What starts off as another dull exercise in waiting - "You have no idea how quiet it is in Barbra Streisand's basement!" - as Alex maintains (in dress shirt and leather apron) the frozen yogurt, the doll shop, the antique clothing boutique, the gift shoppe, and the popcorn machine, soon reveals itself to be a more indepth examination of a supremely lonely, supremely successful "perfectionist," once the incredulous gasp of disbelief has subsided.
Strains of The Devil Wears Prada may be heard in this clever scenario, executed with smooth ablomb, as Alex's first brief encounters with the lady of the manor lead eventually to a deeper understanding of this powerful woman whom he had, despite his birthright as a gay man, never learned to worship. But unlike Prada, which, while showing her vulnerability, never forgives Miranda Priestly for her ghastly abuses, Buyer & Cellar, while chuckling through it with sparkling wit, looks with sympathy on Ms. Streisand's plight - yes, she wants everything her way, but that's partly because she suspects everyone else of wanting it not her way. So yes, she may have sent back the sofa in the family room four times, and yes, she may insist on Arthur Laurents's explaining the nuances of each and every line in his script, but she is also someone who built a mall in her basement, and then hires someone to keep her company down there. This is a woman who doesn't know what it is to have friends who don't also need something from her.
Alex, meanwhile, spends his time in the basement literally and figuratively - always hoping his new friend Barbra might invite him upstairs to see the rest of the house, always hoping his career, his life, might climb out of its depths into something that matters. He describes his Utopia to Barbra as having the ability to create - paint, act, whatever - and that it would be good, "And everyone would think so. And I'd know it, too." But deep down, he must recognize that Barbra is not his key to that - she will not invite him upstairs, and she will not create his acting career for him - she is too lost in her own neuroses, too lost in her own navigation of their strangely symbiotic-but-unequal relationship. (Though it should be noted that when offered to share her Kit Kat bar, Alex, unlike our playwright, accepts without thinking.)
But what is Barbra's Utopia? Barbra, who has not only everything, but an absurdly overdetailed treasure box in which to hold it, admits what she wants and cannot have: "I'd be pretty. And everyone would think so. And I'd know it, too." We all want what is denied to us. It's the apple in Eden, but it tastes differently to everyone.

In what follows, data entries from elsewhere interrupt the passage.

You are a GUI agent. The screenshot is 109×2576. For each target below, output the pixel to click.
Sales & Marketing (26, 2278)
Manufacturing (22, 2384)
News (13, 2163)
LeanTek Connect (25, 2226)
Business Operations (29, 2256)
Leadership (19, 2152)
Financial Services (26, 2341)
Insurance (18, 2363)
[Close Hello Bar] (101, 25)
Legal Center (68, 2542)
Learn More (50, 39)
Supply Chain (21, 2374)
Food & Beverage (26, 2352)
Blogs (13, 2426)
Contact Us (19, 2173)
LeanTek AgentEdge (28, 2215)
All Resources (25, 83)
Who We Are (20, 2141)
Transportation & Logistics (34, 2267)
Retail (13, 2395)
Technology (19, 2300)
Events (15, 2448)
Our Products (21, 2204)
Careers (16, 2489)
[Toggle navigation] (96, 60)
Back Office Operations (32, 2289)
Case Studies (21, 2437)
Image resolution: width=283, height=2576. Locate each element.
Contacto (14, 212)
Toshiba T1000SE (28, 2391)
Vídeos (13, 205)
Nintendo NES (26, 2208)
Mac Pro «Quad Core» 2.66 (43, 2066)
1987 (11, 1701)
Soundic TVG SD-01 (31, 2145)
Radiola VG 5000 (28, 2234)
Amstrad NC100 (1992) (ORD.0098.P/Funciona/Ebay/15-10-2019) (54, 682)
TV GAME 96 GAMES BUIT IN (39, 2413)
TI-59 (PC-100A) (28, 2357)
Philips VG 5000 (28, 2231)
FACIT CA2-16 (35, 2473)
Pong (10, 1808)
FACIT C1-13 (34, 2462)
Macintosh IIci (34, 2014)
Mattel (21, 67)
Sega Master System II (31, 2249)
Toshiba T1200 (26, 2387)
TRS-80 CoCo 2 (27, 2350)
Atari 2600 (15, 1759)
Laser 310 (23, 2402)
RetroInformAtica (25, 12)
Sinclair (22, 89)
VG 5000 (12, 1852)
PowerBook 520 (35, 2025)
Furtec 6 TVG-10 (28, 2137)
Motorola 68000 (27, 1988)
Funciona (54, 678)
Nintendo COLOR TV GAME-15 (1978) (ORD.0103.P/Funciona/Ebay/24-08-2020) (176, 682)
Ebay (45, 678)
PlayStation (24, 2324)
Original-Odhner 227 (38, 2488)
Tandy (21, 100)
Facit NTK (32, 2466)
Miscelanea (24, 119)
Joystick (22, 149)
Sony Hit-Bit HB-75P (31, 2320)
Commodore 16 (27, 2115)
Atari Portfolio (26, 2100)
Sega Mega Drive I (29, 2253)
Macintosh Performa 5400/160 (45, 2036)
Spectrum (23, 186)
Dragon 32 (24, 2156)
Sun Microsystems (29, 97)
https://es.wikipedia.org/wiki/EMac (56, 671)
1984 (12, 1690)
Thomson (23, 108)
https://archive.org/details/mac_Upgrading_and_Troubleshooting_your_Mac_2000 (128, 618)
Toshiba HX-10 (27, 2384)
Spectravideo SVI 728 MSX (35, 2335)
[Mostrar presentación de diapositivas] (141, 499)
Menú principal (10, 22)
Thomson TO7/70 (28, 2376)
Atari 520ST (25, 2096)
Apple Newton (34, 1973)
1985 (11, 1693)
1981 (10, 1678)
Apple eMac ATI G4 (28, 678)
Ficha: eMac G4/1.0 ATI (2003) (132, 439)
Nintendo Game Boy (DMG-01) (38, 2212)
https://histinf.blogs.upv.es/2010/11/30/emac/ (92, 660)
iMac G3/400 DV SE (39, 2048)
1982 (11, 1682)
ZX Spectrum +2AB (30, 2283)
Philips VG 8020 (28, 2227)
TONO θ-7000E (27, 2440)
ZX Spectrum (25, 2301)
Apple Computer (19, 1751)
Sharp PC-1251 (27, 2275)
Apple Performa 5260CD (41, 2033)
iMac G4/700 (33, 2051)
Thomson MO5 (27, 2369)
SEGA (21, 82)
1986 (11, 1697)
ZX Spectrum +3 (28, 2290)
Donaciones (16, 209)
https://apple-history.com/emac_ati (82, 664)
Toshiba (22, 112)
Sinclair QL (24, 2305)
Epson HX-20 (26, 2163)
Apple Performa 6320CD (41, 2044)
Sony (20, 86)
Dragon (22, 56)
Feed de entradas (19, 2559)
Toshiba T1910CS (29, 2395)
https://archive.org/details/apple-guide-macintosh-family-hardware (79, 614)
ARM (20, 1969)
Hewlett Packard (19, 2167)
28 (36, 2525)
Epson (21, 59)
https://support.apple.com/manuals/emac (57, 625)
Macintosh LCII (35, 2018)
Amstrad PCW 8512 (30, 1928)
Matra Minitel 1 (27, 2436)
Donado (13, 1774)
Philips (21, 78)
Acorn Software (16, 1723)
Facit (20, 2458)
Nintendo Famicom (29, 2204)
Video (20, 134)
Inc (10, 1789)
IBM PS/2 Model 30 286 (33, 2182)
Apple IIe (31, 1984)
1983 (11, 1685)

Inevitably, of course, their inequal relationship crumbles as its edges are tested. Once Alex, who has given all he could to Barbra, even coaching her in preparation for her new film version of Gypsy, realizes he is worth enough that he can demand something in return - an epiphany he has, notably, once Barbra has finally invited him out of the basement, upstairs to her level - once he demands his just desserts in friendship, they both understand it is more than Barbra can give him. And there's no going back.
Alex More leaves Barbra behind, but he does not leave behind what he has learned. He takes his severance check to Crate & Barrel to buy the first luxury decoration for his apartment. But when the carpet he purchases isn't quite right for what he pictured, Alex turns to us and confides, "So I sent it back," demanding more, demanding better, demanding to be set free of the basement.